Source passage
┌──

There are failing tests in the "Linear advection" testset, but I don't understand why these fail.

In the VScode Repl, when I execute the code line by line, everything works fine.

But when this code is put in a @testset the allocation tests fail, see below. In the current state of this PR the allocation tests for "Linear advection" are commented out.

Any idea what's going wrong @ranocha?

julia>     @testset "Linear advection" begin
                   # Linear advection discretized with finite differences and upwind, periodic boundary conditions
                   # number of nodes
                   N = 1000
                   u0 = sin.(π * LinRange(0.0, 1.0, N + 1))[2:end];
                   tspan = (0.0, 1.0)
                   # in-place syntax for f
                   function fdupwind!(du, u, p, t)
                       N = length(u)
                       dx = 1 / N
                       du[1] = -(u[1] - u[N]) / dx
                       for i in 2:N
                           du[i] = -(u[i] - u[i - 1]) / dx
                       end
                   end
                   fdupwind_f = ODEProblem(fdupwind!, u0, tspan);
                   # in-place sytanx for PDS
                   function fdupwindP!(P, u, p, t)
                       P .= 0.0
                       N = length(u)
                       dx = 1 / N
                       P[1, N] = u[N] / dx
                       for i in 2:N
                           P[i, i - 1] = u[i - 1] / dx
                       end
                       return nothing
                   end
                   function fdupwindP!(P::SparseMatrixCSC, u, p, t)
                       N = length(u)
                       dx = 1 / N
                       values = nonzeros(P)

└──

Information given

┌──

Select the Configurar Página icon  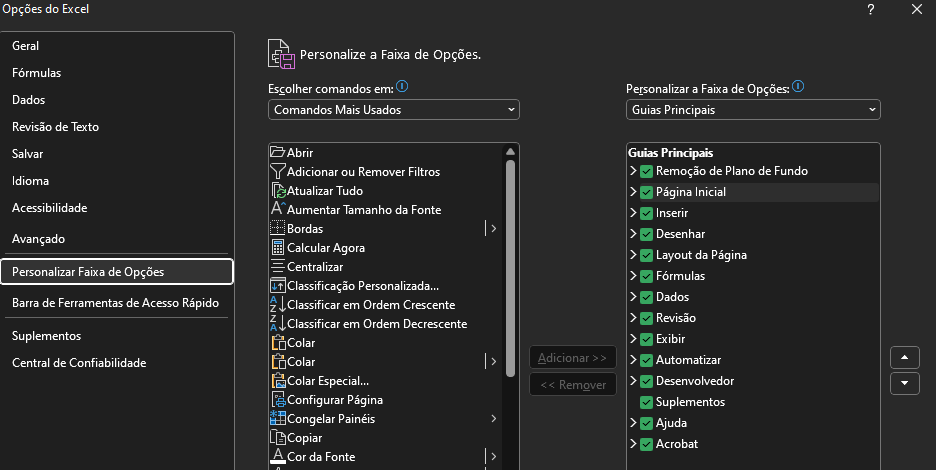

└──
┌──

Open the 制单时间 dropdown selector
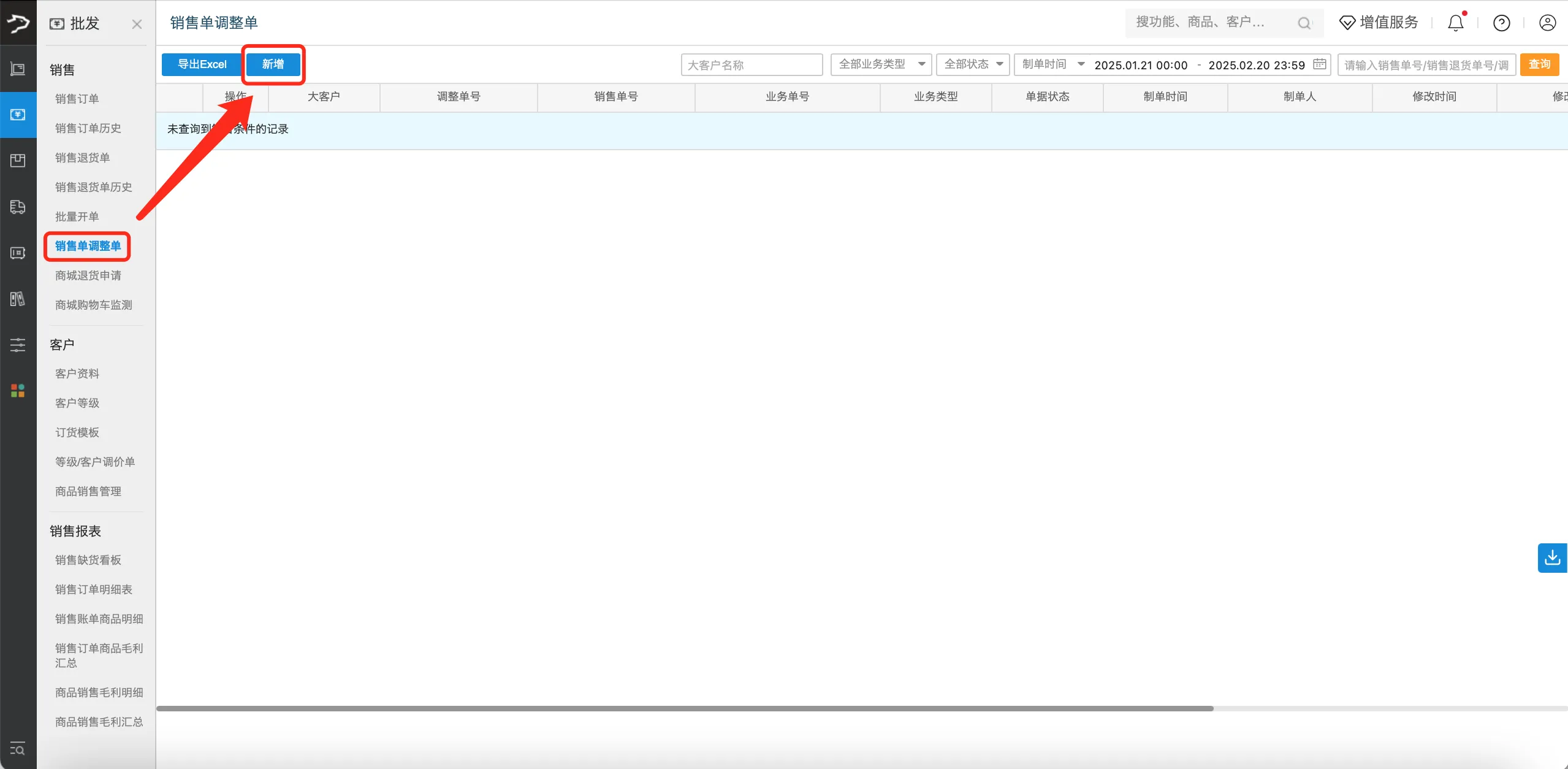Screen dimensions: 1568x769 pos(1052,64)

└──
┌──

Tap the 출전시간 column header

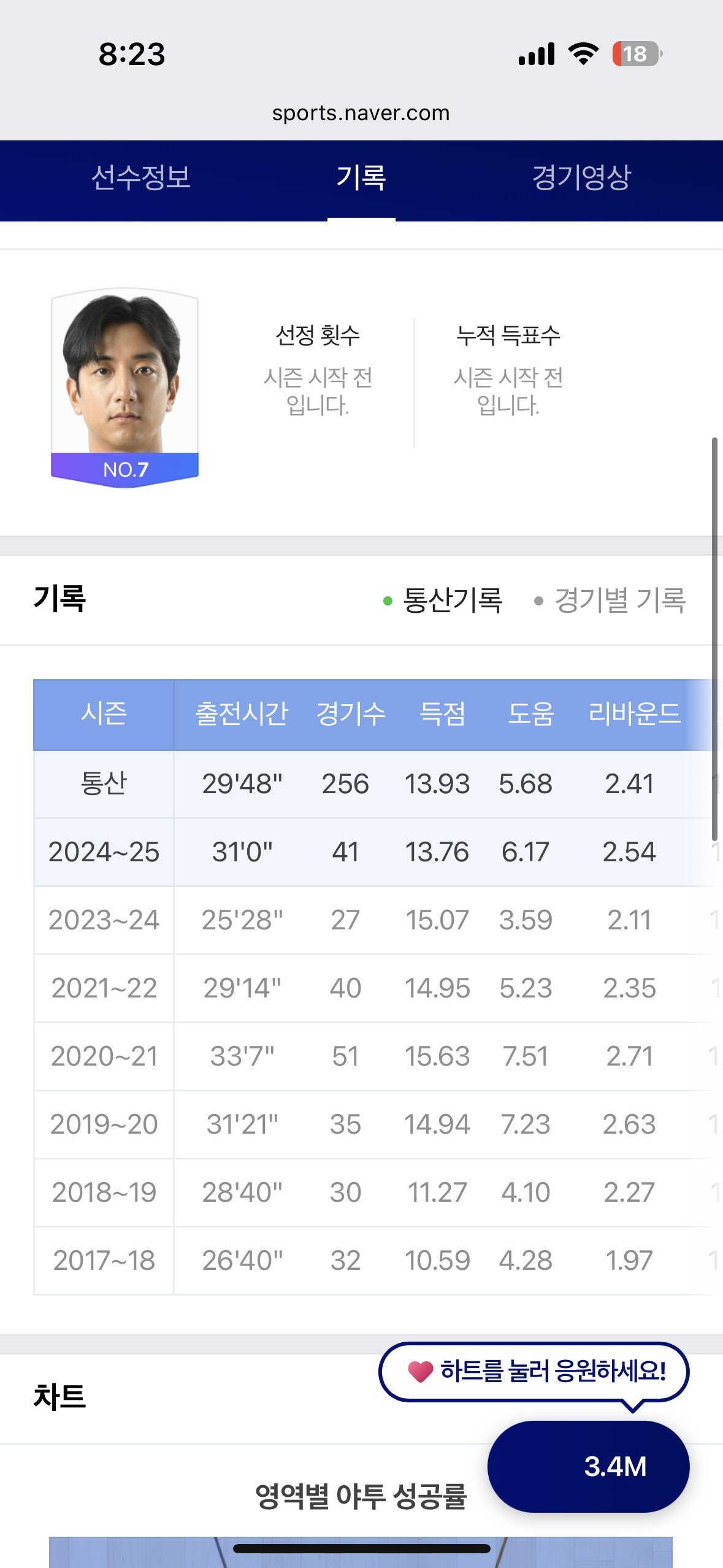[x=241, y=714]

└──

Set problem
Say whether each statement agrees with the forum post on the failing tests, answering yes or no and quoting the deciding words of the post. (a) Executing the code line by line in the VScode Repl works fine. (b) In the current state of the PR, the allocation tests for "Linear advection" are active. (c) The linear advection example uses 100 nodes.

Response
(a) Yes: "In the VScode Repl, when I execute the code line by line, everything works fine."
(b) No: "In the current state of this PR the allocation tests for "Linear advection" are commented out."
(c) No: "N = 1000"